Collecting Tolls at Qualcomm...

07/15/2005 12:00 am EST


Marc Gerstein

Editor, Forbes Low-Priced Stock Report

"Screening" is an analytical approach to isolate issues that meet certain predetermined criteria. Few have pioneered this area as comprehensively as Marc Gerstein, columnist for and editor of The Reuters Value Report. Here, his screening leads to a call on Qualcomm.

"Qualcomm (QCOM NASDAQ) is one of those hot-button companies that inspires vigorous reactions. There definitely are many fans of this wireless intellectual-property powerhouse. But the company also seems to attract considerable disdain; probably having something to do with the license fees and ongoing royalties it collects on the many cell phones that use its technology protocols. Nobody loves the toll collector, and everybody thinks the toll is too high. Another factor may be lingering emotional baggage from the bubble, when QCOM was one of those stocks with absurd high-profile price targets. But the stock has often appeared in our screens and was recently in the screen for Strong Operating Margins, so there must be something worth discussing here besides emotion.

"Besides intellectual property, QCOM also manufactures chips for use in cell phones based on its protocols. Frankly, though, this is not a big source of investment appeal. Competition is brutal. One rival, Nokia, is a very low-cost operation that makes pricing treacherous, and Texas Instruments is getting into the fray. Ultimately, an investment case for or against QCOM should be tied to the intellectual property, which stems from the company's status as the inventor of CDMA, one of the main wireless communication protocols in use today, and the one that is most heavily used in the US. The rival protocol, GSM, is big elsewhere in the world. But change is coming.

"3G is a common acronym for the third generation of wireless communications. This technology will be distinguished from predecessors by its ability to transmit not just voice, but also data, images, video, and audio. It may look like we're already seeing this. What's happening, though, is that 3G content is essentially being squeezed through a 2G pipe. It works. But it's not especially good. The bigger takeaway from current efforts to transmit things other than voice through 2G pipes is how strong demand really is. Imagine what it will be like when the industry is on 3G and able to effectively serve not just cellular geeks, but the average person as well.

"The two 3G standards both derive from QCOM's basic CDMA technology. That means QCOM will get license fees and royalties from a much larger phone base than is the case at present. T he QCOM 'toll booth' is a huge source of resentment. So you can be sure that many will do anything they legally can to get away from it. That spells lots of litigation as parties try to find ways of limiting the scope and extent of QCOM's intellectual property. So far, the company has defended its interests well. But legal attacks are likely to keep coming. Meanwhile, another, perhaps bigger, source of risk comes from wi-fi transmission. QCOM has a platform for this (BREW). But Intel is big here, and it's way too early to say whether or not there is potential for convergence between wi-fi and 3G and, if so, what role will be played by what companies.

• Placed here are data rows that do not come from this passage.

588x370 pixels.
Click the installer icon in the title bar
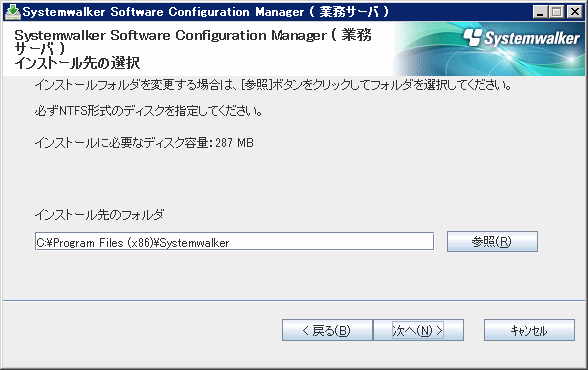pos(13,12)
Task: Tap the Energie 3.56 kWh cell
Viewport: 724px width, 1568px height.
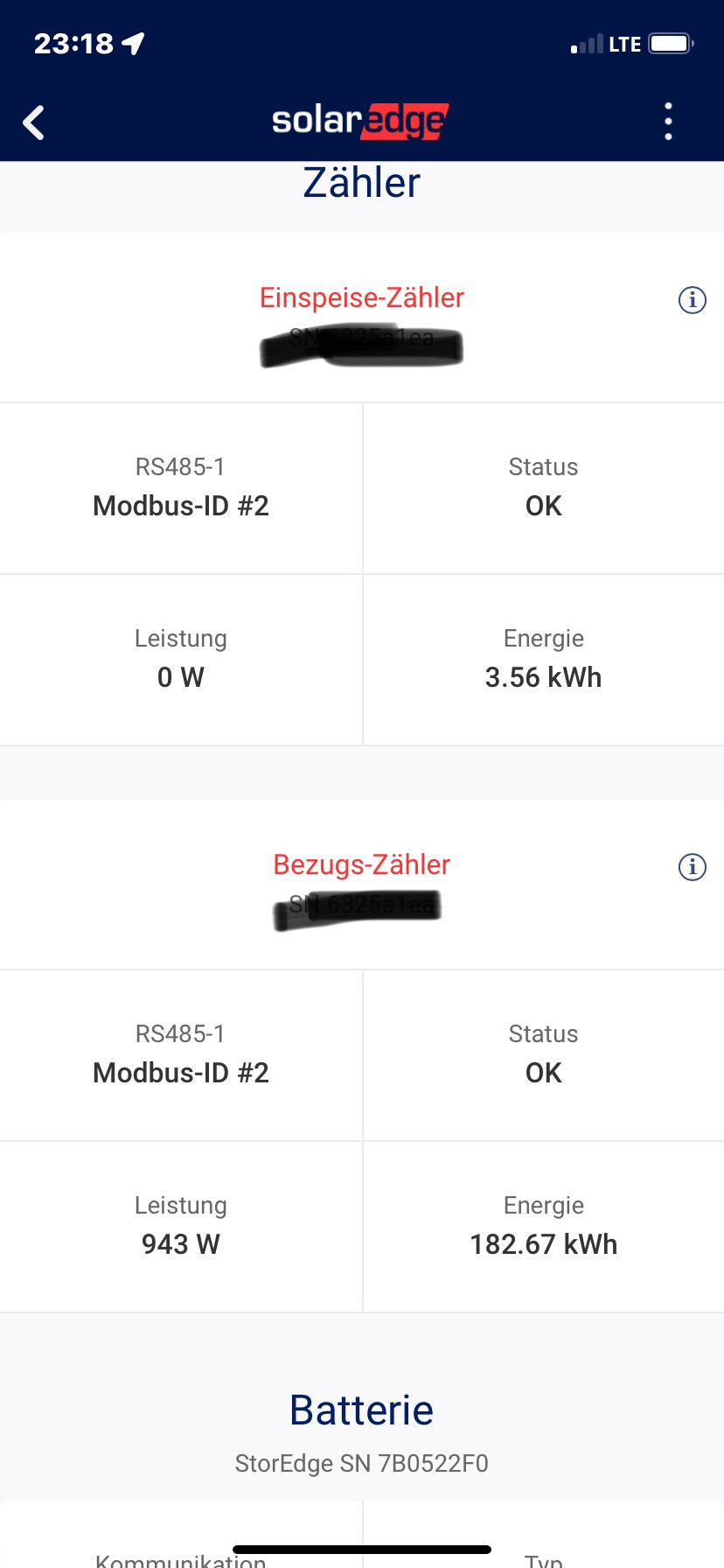Action: point(544,660)
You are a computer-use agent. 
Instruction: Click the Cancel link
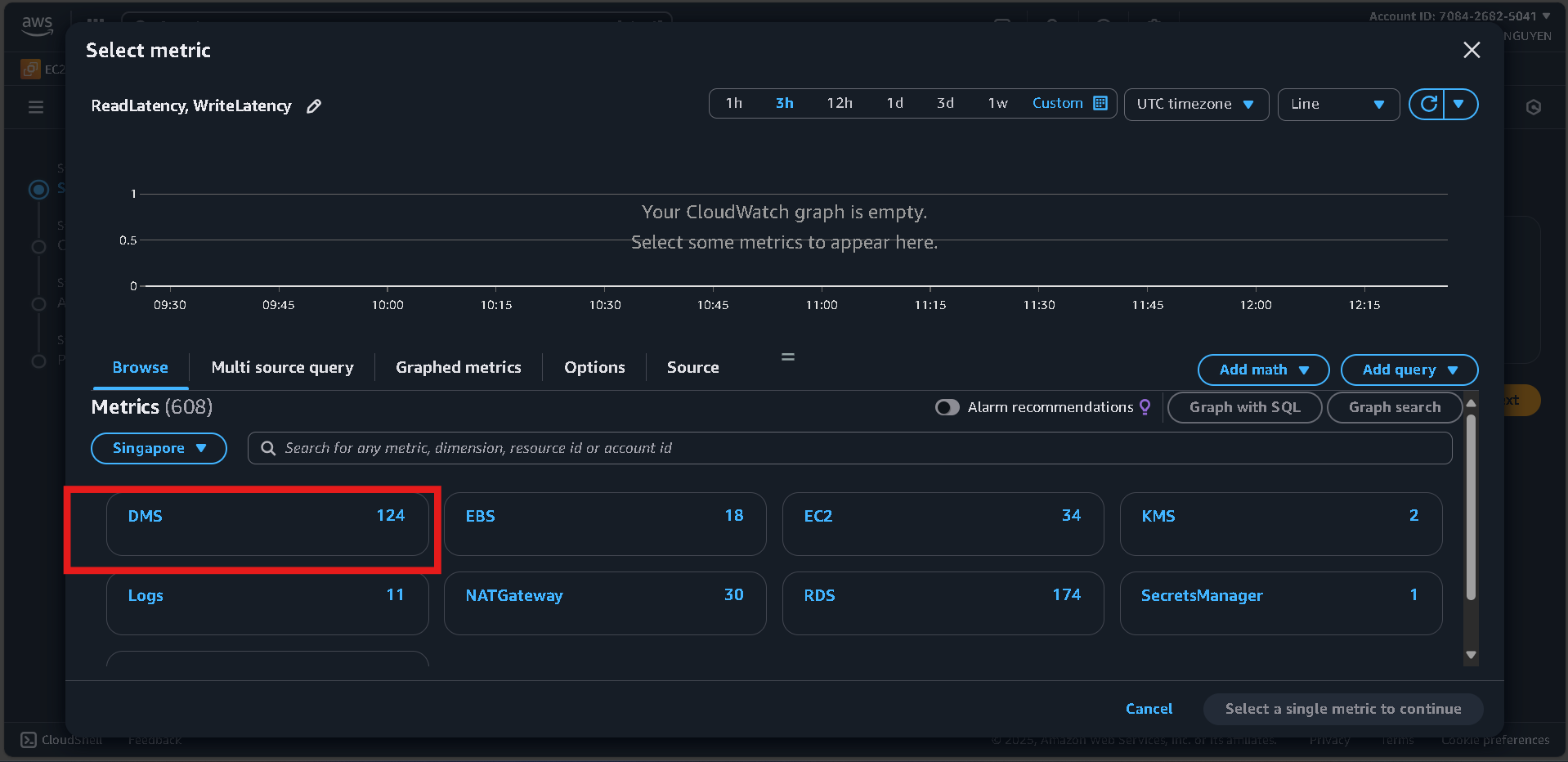click(x=1148, y=709)
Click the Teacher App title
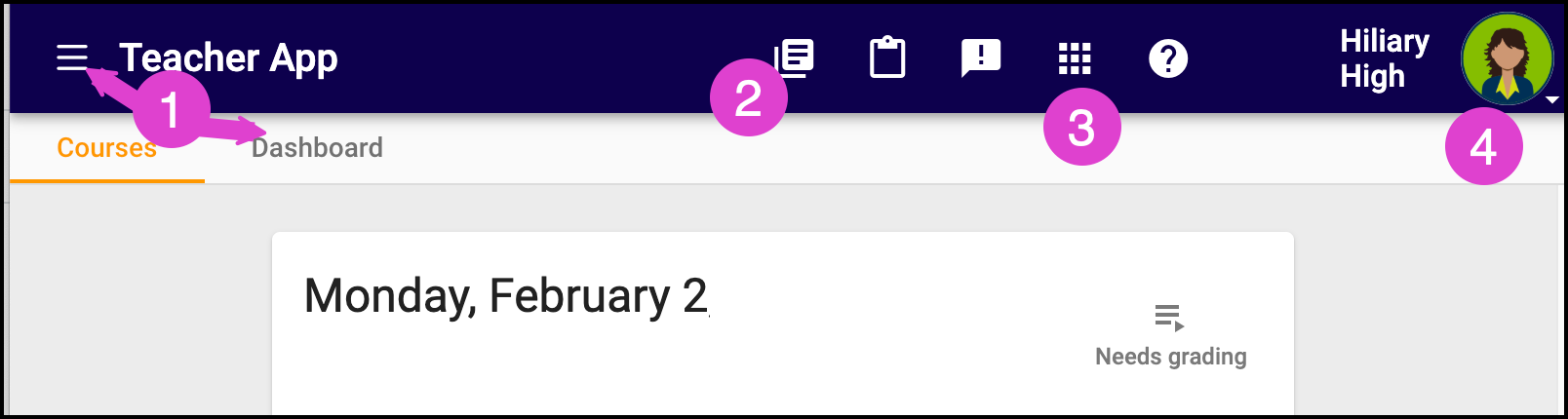1568x419 pixels. coord(228,58)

"Helped by the absurd price target published back in the bubble days, many investors have suffered losses, realized and unrealized, in this stock. As a consequence, many have strong negative feelings about it. Nevertheless, it is incumbent on us to try to cut through that emotion and develop rational assumptions. Doing that, I estimate that QCOM's stock price would be reasonable if earnings per share over the next five years could grow at an annual rate of 14.8% or better. To get there, I assume a trailing 12-month relative (company-to-S&P 500) P/E of 1.31, which is actually a bit lower than the present 1.59 level.

"Of the 34 analysts who cover the stock, only 18 bother to project a long-term EPS growth rate. Among those that make efforts, the range is 15% to 35%, with a consensus of 19.98%. A wide range with a relatively small number of analysts who try to forecast would normally bother me. But here, I can live with it because my required growth rate would be achieved even at the bottom of the range. And there is reason to think QCOM might surpass the low figure given the new product cycle that lies ahead. Overall, the next generation of wireless is likely to mean more passages through the Qualcomm toll booth."